The three Swedish students spent July in Madison and appreciated seeing life in small-town America.

“I don’t think that’s common for Swedish people to experience,” said Viktor Valadi. He is from Gothenburg, which has a population of about 1.1 million. Madeleine Englund is from a Swedish town with a population of about 150,000, and Nikolas Kakouros is originally from Athens, Greece, with a population of 4-5 million.

The professional collaboration has also been very good for all involved. Kakouros said research often includes speaking at conferences, “so it’s good to be part of an international group where you can learn to communicate and express yourself.” Groups like this all start with a concept, but you shouldn’t feel like you are being ignored or dismissed.
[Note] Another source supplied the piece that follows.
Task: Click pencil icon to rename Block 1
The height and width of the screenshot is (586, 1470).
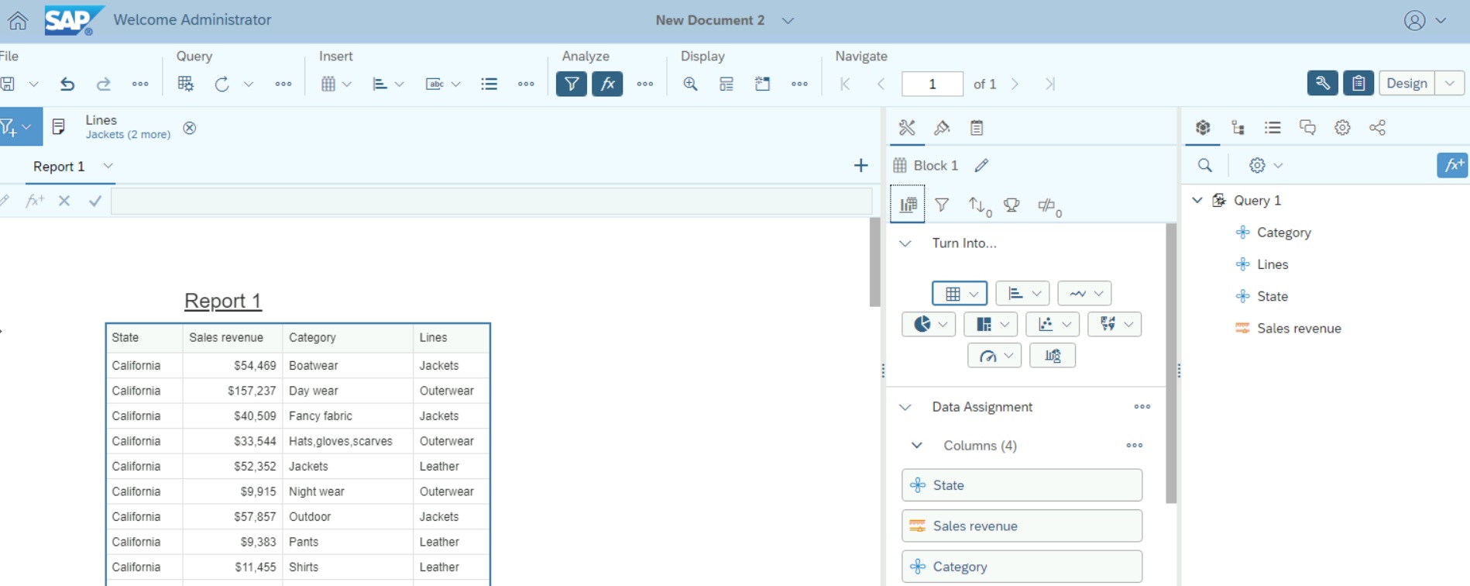Action: click(981, 165)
Instead, they should define the goals clearly and work as a team, said Kakouros.

The team’s efforts will also have value for their graduate projects. Novak values the new, real-world industry tools he has learned, such as the automation tool (Ansible) that Kakourous taught him. Mixon said he will definitely take things from this experience and apply it to other research. “It’s been a great learning experience.”

O’Brien said the group plans to publish an article on this summer’s work, and work will continue with AI Sweden in the future.

“This is the first step,” O’Brien said. “We want to cement this and make this exchange ongoing and get more students involved.”